(Saved data entries)

....

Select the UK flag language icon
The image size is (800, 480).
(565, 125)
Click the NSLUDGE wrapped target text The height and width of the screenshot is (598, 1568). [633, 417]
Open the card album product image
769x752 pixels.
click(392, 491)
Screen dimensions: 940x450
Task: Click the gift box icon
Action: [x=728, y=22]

....

WHAT YOU NEED TO DO:
Each line from the one with "Click the NSLUDGE" through the last line of the records must be written out word for word. Include nothing else.

EXERCISE ANSWER:
Click the NSLUDGE wrapped target text The height and width of the screenshot is (598, 1568). [633, 417]
Open the card album product image
769x752 pixels.
click(392, 491)
Screen dimensions: 940x450
Task: Click the gift box icon
Action: [x=728, y=22]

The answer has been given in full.